TASK BRIEF
Rewrite the listing lines from the one containing "Given: Click the Payment tab" down to the one containing "tap(537, 368)", swapping "gold currency counter" for "gold coin counter" and leaving everything else intact.

════════════════

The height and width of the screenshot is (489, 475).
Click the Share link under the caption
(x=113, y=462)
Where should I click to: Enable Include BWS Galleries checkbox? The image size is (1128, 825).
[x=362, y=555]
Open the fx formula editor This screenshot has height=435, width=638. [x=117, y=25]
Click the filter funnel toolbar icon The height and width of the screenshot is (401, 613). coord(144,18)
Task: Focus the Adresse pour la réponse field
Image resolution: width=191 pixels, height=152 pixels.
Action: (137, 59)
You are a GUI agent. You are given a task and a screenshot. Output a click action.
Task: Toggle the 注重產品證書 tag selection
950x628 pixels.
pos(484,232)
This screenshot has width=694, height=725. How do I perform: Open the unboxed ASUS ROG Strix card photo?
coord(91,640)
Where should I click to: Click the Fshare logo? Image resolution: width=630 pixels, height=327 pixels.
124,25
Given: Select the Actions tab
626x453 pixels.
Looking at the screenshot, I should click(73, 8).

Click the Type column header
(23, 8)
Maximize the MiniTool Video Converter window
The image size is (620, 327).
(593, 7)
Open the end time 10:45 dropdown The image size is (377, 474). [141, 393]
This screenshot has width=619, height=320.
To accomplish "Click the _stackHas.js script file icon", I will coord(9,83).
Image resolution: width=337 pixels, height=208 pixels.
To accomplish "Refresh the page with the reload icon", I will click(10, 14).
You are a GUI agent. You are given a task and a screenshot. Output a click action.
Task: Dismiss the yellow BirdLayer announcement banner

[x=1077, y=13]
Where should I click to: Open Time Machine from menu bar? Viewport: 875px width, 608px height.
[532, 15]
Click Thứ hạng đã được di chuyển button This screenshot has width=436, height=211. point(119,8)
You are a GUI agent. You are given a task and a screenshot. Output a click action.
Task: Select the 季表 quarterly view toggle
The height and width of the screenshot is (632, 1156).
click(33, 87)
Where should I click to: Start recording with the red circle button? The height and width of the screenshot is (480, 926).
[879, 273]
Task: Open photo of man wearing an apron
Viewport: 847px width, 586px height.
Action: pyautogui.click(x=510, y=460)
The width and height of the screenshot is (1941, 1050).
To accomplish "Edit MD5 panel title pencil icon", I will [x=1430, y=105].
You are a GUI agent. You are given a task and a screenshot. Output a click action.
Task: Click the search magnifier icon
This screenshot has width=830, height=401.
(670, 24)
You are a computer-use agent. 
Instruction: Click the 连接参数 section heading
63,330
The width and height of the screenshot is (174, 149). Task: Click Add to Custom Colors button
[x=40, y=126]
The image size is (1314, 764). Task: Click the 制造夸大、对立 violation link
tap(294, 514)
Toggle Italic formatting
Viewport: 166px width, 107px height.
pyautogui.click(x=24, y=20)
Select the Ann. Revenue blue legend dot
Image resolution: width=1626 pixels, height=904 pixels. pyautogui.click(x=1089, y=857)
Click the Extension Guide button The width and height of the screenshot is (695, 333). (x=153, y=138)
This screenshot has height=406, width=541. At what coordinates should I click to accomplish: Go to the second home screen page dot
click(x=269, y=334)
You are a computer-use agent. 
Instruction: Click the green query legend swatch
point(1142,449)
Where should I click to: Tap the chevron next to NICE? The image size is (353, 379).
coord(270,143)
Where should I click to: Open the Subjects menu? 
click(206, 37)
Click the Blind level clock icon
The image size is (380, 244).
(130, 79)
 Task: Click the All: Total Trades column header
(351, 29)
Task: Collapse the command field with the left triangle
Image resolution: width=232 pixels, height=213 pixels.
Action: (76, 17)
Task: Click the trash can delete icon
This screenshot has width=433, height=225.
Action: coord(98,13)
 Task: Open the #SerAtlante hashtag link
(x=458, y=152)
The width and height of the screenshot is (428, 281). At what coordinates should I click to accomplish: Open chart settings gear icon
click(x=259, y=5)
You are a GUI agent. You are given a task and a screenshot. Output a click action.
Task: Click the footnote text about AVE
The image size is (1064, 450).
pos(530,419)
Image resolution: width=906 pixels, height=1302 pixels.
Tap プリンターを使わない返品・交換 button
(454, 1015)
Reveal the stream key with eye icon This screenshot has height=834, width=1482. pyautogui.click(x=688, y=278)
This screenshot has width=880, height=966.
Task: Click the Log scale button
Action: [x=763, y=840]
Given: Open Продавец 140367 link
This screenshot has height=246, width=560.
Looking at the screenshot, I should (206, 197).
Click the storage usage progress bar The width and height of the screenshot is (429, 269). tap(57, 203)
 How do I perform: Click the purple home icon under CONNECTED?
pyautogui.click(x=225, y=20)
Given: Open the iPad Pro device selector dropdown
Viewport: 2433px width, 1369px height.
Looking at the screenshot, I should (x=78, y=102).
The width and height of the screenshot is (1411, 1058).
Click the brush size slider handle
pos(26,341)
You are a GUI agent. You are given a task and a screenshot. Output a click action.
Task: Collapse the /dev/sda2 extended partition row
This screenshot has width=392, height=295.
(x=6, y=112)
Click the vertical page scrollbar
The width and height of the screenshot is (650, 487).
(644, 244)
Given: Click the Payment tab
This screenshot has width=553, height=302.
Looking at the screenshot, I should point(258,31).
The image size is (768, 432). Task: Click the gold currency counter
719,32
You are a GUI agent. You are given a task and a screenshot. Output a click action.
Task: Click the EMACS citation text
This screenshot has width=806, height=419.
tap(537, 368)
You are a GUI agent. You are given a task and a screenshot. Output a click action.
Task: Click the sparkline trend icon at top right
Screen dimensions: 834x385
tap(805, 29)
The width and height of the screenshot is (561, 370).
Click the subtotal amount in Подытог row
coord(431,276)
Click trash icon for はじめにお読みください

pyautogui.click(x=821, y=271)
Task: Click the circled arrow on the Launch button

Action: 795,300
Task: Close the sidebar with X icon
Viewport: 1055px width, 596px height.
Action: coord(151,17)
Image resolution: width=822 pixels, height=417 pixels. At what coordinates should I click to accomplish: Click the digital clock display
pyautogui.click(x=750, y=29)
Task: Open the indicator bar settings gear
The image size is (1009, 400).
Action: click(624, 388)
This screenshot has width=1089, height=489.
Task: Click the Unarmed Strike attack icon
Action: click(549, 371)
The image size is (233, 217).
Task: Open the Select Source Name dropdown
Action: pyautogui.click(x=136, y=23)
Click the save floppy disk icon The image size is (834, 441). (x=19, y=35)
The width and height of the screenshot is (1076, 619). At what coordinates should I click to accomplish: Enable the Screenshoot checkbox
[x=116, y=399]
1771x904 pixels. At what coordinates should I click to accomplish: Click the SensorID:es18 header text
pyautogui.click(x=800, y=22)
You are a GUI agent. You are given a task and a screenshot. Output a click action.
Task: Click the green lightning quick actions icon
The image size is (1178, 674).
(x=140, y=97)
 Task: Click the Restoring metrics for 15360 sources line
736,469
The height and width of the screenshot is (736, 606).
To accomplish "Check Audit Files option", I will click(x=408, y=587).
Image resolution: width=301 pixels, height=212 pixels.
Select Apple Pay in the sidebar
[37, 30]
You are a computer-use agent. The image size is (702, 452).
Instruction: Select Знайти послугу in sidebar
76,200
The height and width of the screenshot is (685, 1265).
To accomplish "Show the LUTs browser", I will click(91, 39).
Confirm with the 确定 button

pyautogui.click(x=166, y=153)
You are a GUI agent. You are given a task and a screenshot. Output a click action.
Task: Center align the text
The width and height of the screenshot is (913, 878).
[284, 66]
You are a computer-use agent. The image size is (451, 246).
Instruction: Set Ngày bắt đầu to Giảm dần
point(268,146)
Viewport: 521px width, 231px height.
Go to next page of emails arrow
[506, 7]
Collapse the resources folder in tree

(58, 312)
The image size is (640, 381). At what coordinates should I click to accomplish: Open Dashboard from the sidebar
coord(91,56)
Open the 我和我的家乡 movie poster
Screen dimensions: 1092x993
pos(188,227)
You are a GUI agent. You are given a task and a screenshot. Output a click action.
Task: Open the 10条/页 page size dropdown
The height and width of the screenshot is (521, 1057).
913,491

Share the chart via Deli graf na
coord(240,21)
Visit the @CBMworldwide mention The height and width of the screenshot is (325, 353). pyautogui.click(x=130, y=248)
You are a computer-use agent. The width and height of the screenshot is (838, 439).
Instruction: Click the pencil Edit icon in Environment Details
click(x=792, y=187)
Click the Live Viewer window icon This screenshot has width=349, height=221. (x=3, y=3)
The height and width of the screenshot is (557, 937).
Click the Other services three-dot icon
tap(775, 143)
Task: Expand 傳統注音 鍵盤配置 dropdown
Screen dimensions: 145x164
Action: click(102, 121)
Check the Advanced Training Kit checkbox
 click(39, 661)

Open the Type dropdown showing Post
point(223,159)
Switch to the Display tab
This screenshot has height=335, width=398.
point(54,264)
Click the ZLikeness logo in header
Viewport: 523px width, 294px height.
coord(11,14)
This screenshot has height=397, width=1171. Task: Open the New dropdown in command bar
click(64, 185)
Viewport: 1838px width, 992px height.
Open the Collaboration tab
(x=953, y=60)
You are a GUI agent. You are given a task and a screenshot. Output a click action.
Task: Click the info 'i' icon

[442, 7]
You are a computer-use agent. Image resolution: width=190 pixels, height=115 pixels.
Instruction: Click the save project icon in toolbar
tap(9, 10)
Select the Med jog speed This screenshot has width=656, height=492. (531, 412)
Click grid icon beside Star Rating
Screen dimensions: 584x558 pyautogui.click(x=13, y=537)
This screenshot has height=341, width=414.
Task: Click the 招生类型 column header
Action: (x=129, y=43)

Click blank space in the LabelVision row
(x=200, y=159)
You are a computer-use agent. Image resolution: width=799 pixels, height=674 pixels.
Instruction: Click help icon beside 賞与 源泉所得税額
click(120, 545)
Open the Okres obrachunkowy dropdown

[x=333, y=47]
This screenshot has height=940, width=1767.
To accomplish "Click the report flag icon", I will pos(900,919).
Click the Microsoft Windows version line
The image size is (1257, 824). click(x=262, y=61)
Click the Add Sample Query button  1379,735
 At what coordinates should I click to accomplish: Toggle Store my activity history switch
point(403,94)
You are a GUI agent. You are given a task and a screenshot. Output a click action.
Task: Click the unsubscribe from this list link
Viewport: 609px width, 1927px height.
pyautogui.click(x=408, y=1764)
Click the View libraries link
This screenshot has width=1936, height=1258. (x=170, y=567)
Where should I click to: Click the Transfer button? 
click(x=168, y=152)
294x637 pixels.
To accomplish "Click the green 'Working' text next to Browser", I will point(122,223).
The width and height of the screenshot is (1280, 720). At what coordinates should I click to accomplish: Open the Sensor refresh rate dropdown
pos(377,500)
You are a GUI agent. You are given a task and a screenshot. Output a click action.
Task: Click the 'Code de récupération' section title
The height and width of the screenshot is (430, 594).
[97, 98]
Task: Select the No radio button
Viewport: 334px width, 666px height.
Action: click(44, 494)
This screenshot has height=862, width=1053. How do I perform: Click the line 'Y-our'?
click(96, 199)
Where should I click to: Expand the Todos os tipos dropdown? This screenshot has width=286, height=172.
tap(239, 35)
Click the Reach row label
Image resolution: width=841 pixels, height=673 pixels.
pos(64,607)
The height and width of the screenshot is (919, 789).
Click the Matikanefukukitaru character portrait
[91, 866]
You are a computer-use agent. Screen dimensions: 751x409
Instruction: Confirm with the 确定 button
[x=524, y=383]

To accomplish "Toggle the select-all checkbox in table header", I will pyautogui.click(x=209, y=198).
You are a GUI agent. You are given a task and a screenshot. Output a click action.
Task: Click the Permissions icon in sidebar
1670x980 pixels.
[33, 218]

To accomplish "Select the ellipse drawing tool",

════════════════

ANSWER
Given: Click the Payment tab
This screenshot has width=553, height=302.
Looking at the screenshot, I should point(258,31).
The image size is (768, 432). Task: Click the gold coin counter
719,32
You are a GUI agent. You are given a task and a screenshot. Output a click action.
Task: Click the EMACS citation text
This screenshot has width=806, height=419.
tap(537, 368)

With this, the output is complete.